- _作業内容_
**a)** 奥秩父の山行文に書かれている事実をもとに、次の問いに答えてください。
(i) 和名倉山山行記が載っていたのは、先月の何という雑誌か。
(ii) 将監峠への戻り道で、登って来る人とおよそ何人すれ違ったか。
(iii) どこまで来れば山ノ神土まではもう少しだと書かれているか。
**b)** 奥秩父の山行文に出てくる固有の地名（山・峠・湖・地域など）を、重複なくすべて挙げてください。「北のコル」は含めません。
**c)** 奥秩父の山行文を、最後の一文の後から書き継いでください。

╭─ 本文

北のコルから秩父湖への道に足を踏み入れるとそこは朽ちた木が多くうっそうとした森が続いていた。このまま歩いて行けば昨年敗退した道へ難なく行けそうな感じがした。そう言えば先月のヤマケイでみなみらんぼう隊の和名倉山山行記を読んだがその中でもここから先、秩父湖までの道は分かりづらいと書いてあったのでやっぱりこりゃ、踏み込まない方が無難だなー。
将監峠への戻り道は気楽な気分になって歩いた。登って来る人約30人とすれ違った。やっぱり登山者は意外と多いんだ。中にはジーンズ姿の軽装な人も居る。奥秩父の秘境と言われたのも過去のことになったのだろうか?こんなに人が増えるとあの原生林の森も山頂もビブラムソールにズタズタに踏み荒らされてしまう日が来るのだろうか?

西仙波まで来れば山ノ神土まではもう少しだ。

╰─
╭─ 記録データ

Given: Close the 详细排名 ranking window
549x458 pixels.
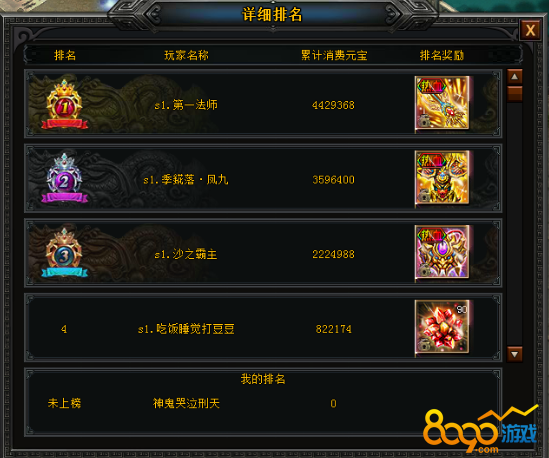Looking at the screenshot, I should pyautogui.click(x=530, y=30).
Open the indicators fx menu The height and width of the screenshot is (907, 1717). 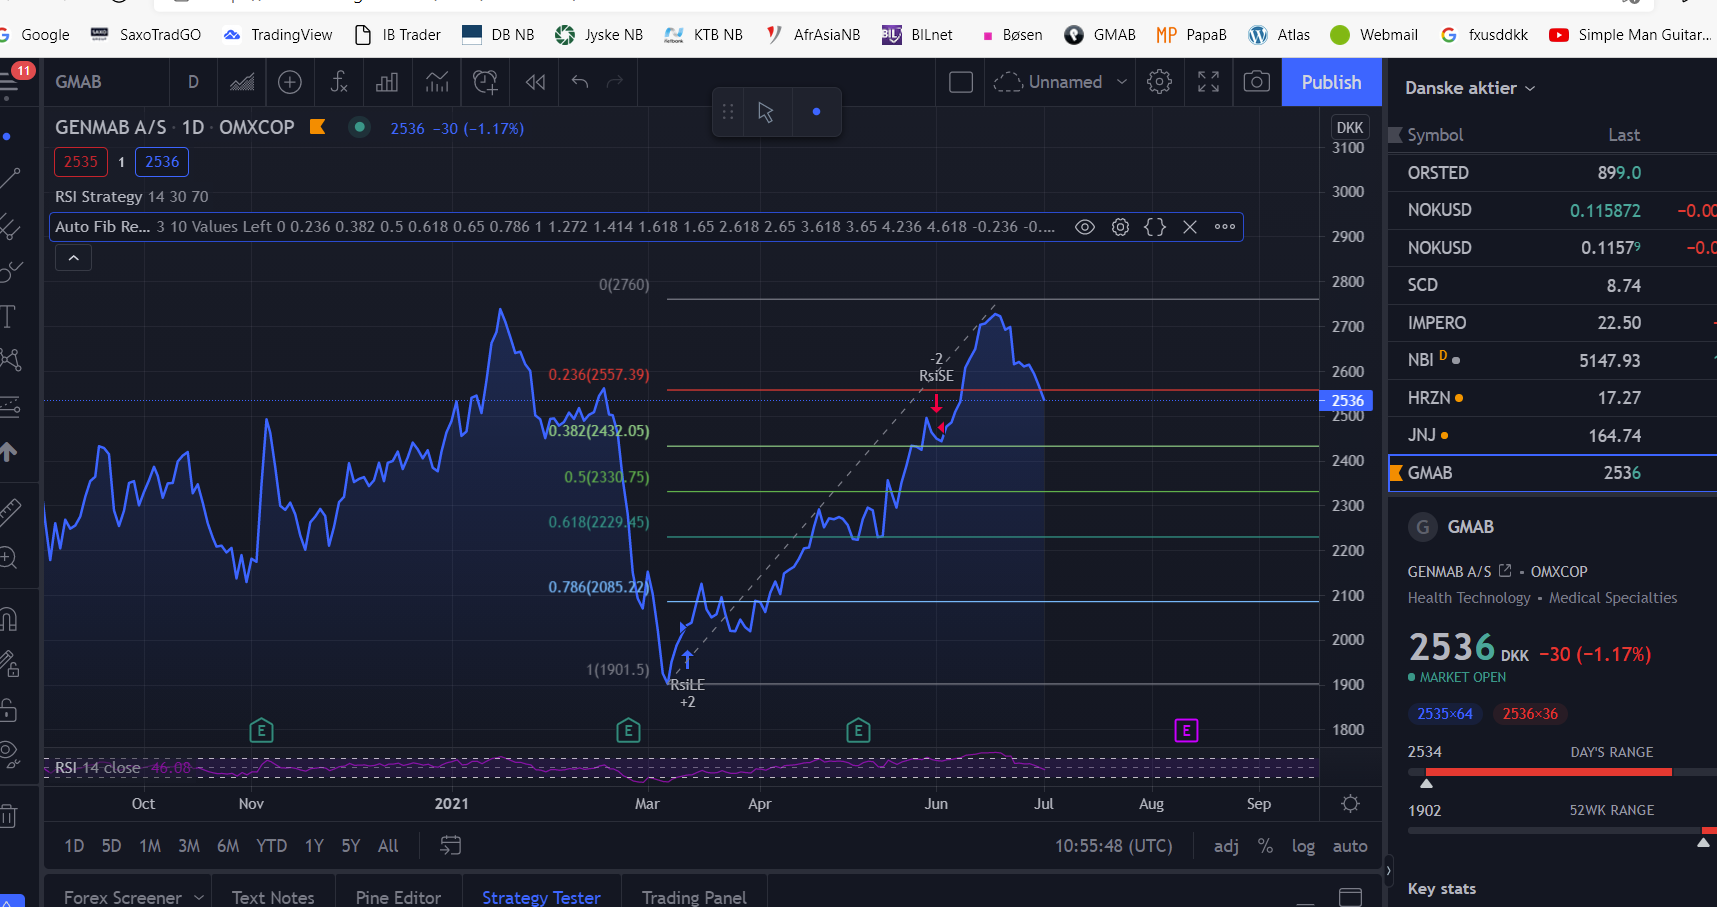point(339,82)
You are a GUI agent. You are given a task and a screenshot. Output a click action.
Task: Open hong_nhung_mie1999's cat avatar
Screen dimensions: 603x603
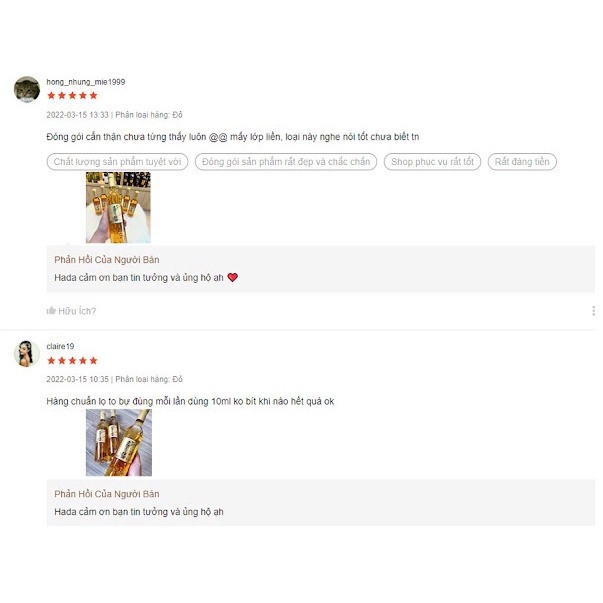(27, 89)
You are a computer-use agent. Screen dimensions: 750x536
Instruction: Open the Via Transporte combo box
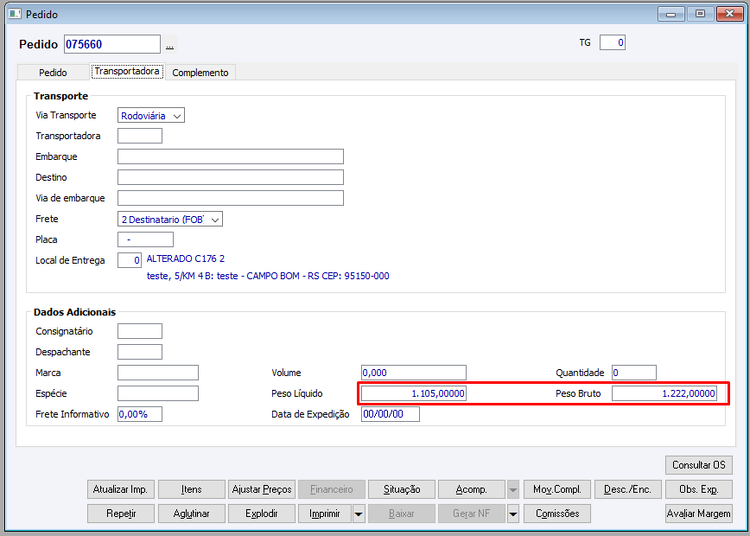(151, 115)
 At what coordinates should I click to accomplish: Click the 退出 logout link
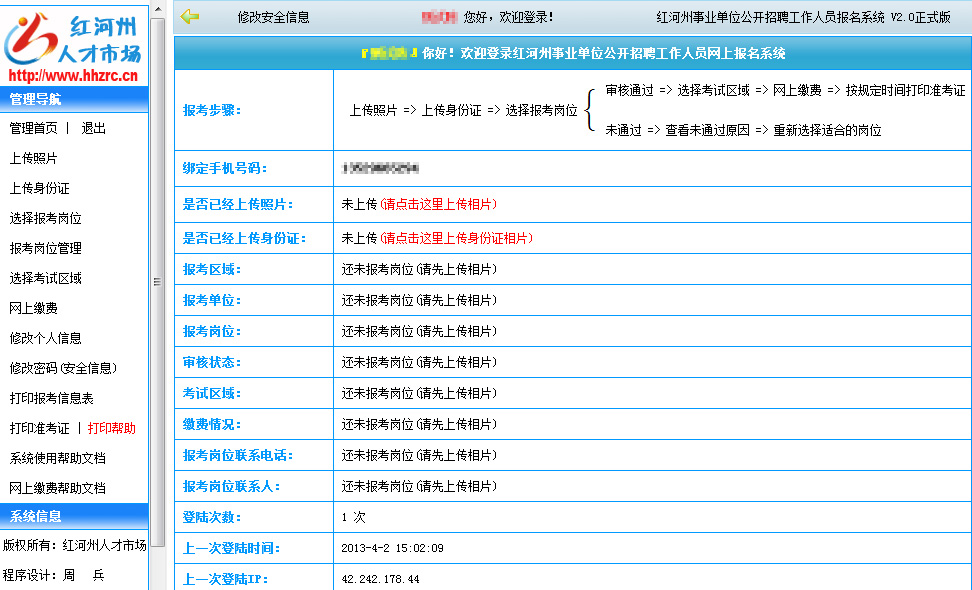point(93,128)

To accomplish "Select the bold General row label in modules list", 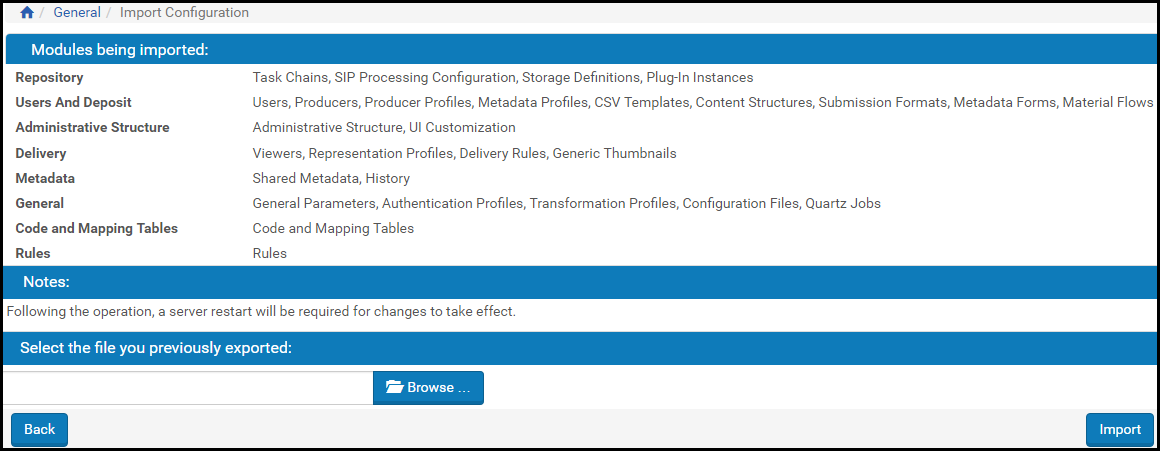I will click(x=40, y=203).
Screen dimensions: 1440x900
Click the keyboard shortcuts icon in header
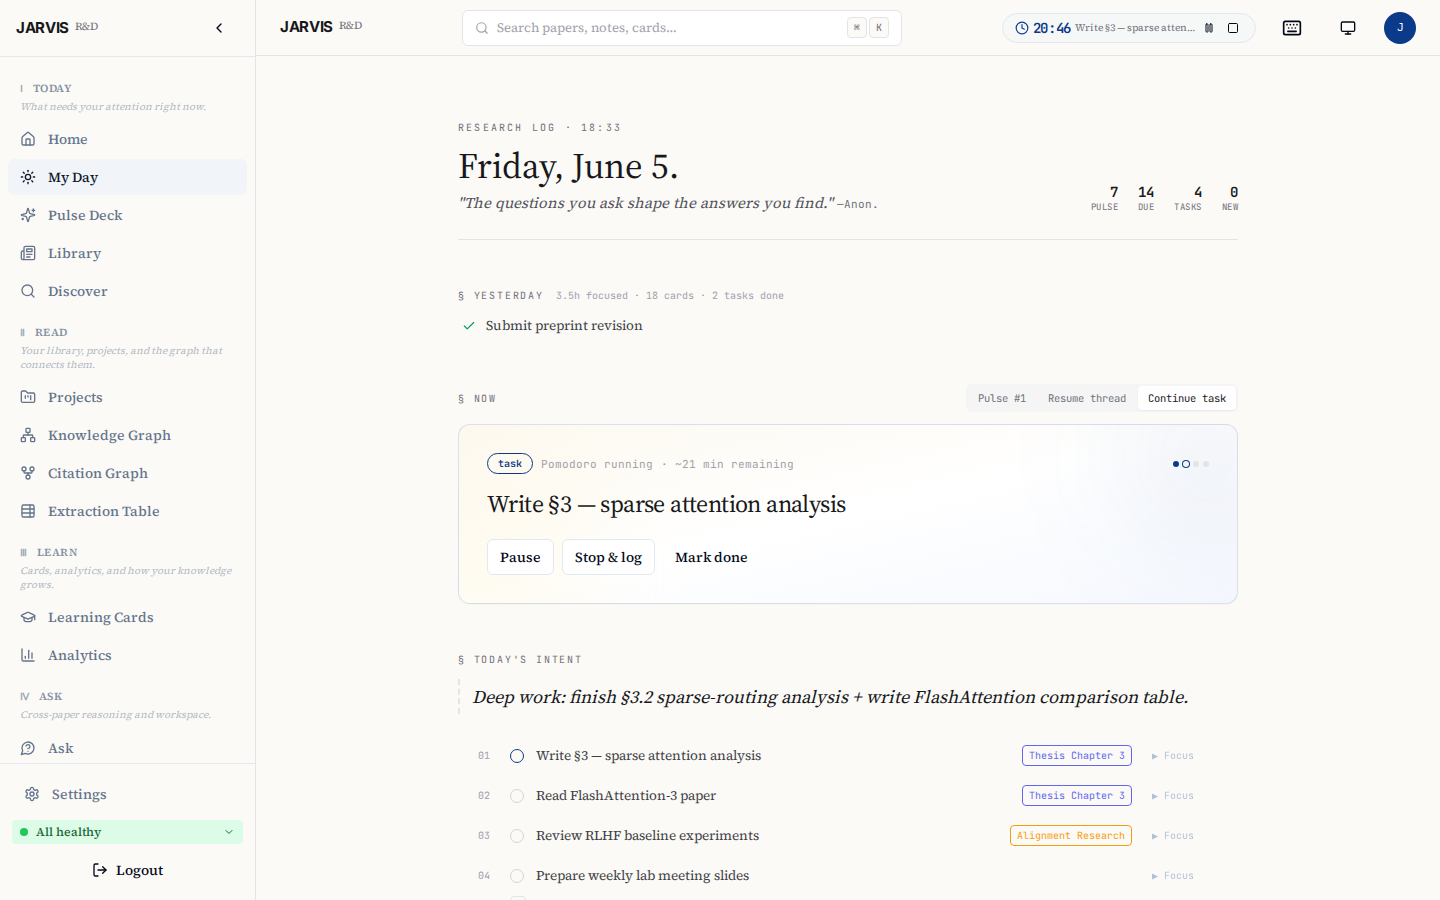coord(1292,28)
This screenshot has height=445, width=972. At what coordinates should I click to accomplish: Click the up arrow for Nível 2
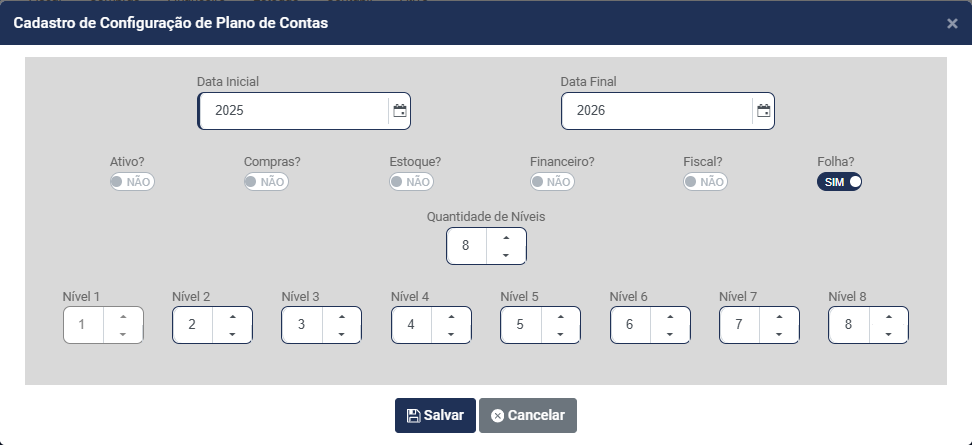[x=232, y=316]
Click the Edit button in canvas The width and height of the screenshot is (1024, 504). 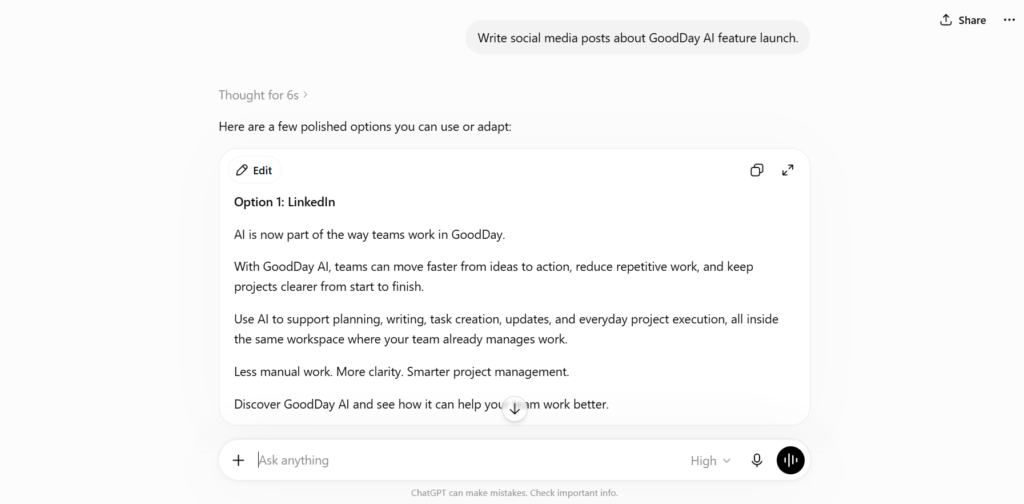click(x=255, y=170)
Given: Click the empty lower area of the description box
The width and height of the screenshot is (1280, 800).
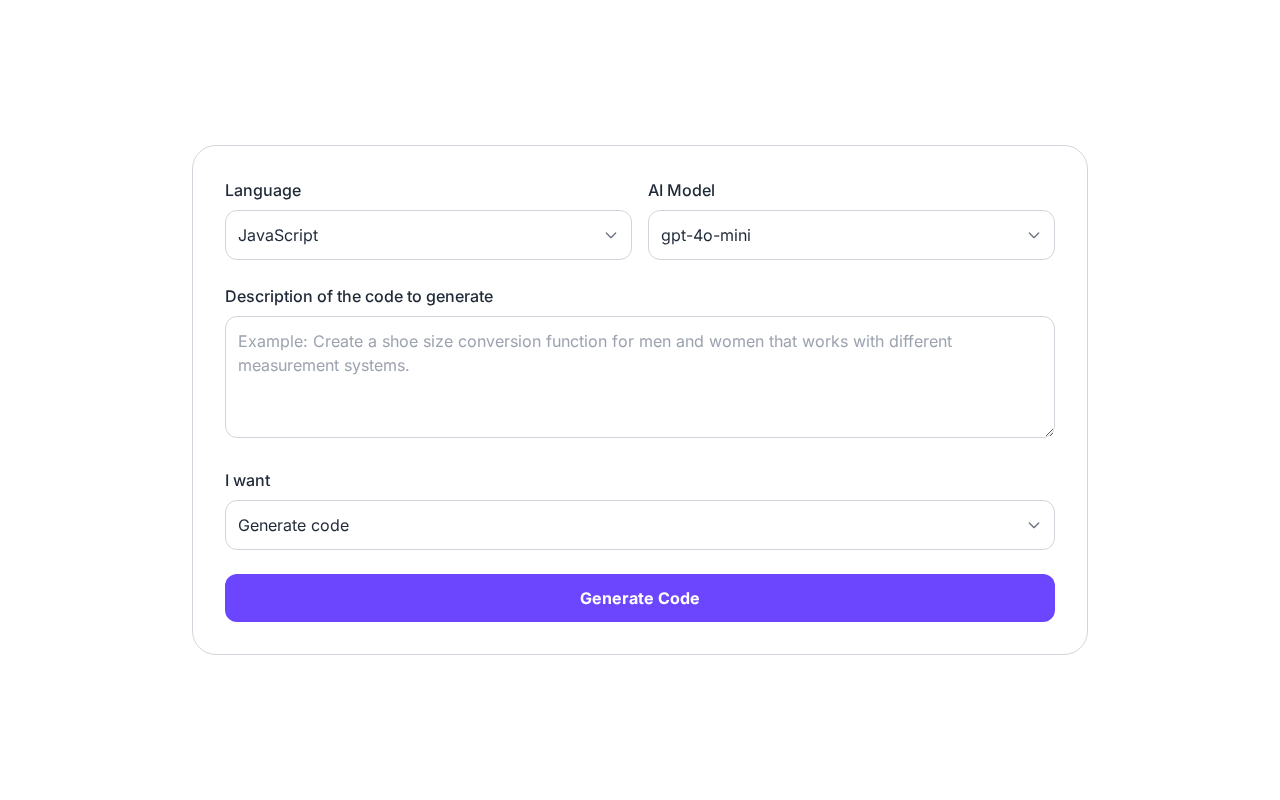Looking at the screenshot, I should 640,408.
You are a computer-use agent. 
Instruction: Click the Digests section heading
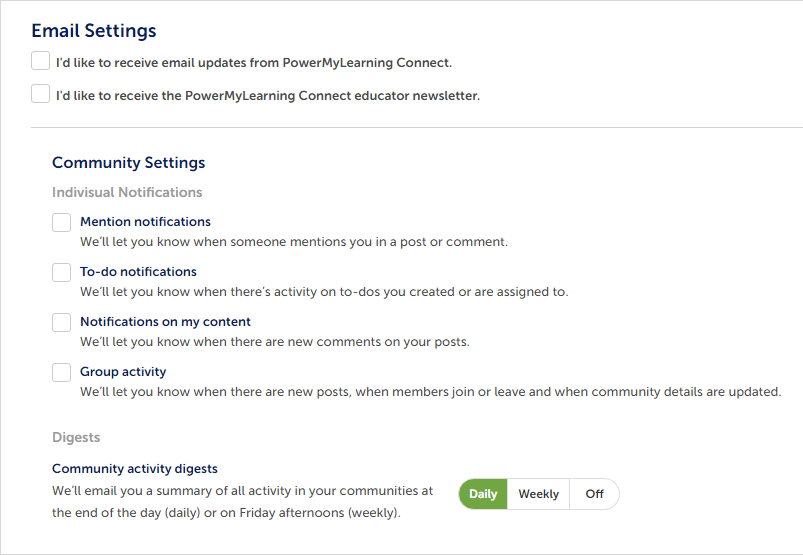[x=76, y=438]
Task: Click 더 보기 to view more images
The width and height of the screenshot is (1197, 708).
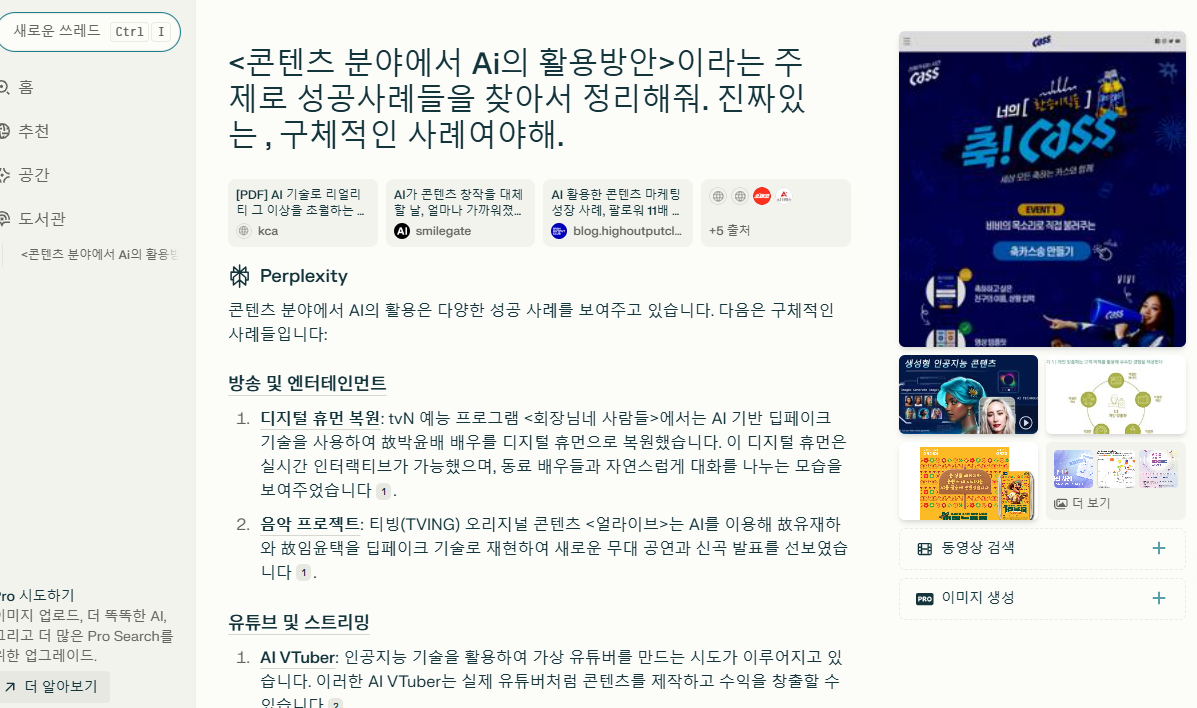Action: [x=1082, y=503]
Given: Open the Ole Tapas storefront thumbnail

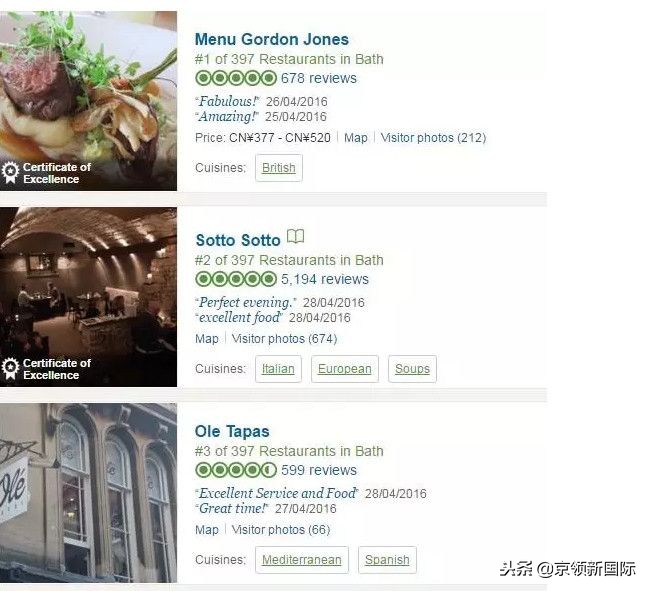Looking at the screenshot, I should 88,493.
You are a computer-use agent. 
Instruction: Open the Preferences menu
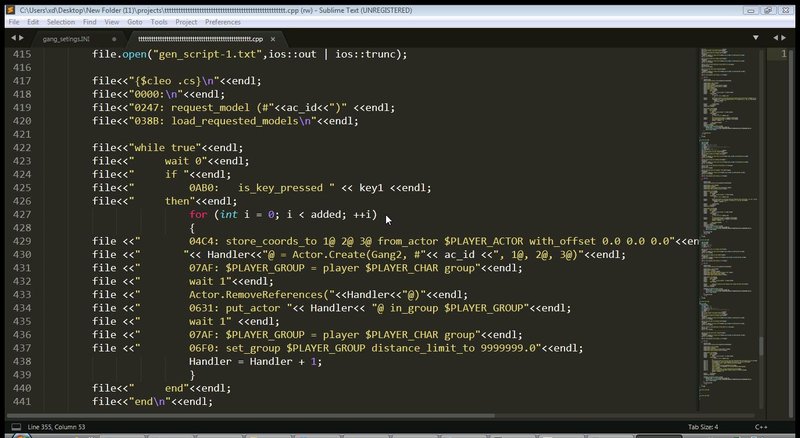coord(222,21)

╰─

- _解答_
**a)**
(i) ヤマケイ
(ii) 約30人
(iii) 西仙波

**b)** 秩父湖、和名倉山、将監峠、奥秩父、西仙波、山ノ神土

**c)**
和名倉山を振り返ると今にも春霞に消え入りそうである。口が重い和名倉山が「わざわざ来てくれて、あんがとうよ!」と言っているような気がした。


下山途中、ガスって何んも見えねー!と周りの人はぼやいていたけどそれもまた良いんだ!
将監峠から草原の登山道を降って行くとテント場に置き去りにして来た僕のテントが見えた。「戻ってきたぞー!」と凱旋の声を掛ける。
他にも人が居ないテントが5,6張りあった。きっと和名倉山に行っているのだろう。

早速、登頂達成記念に大願成就ラーメンを作る。ラーメンの中に入れるつもりで持ってきたワカメは僕のドジでぶちまけてしまって残ってない。
まぁー、しょうがねぇーか!とラーメンの袋を破り麺を取り出した。
えらいぞぉー!塩ラーメン。そこにはスープの他に切りゴマが付いていたのだった。

翡翠色の空の下、草原を風が流れている。。。そしてこのゴマの浮かんだ一杯のラーメンが今の僕へのご褒美だった!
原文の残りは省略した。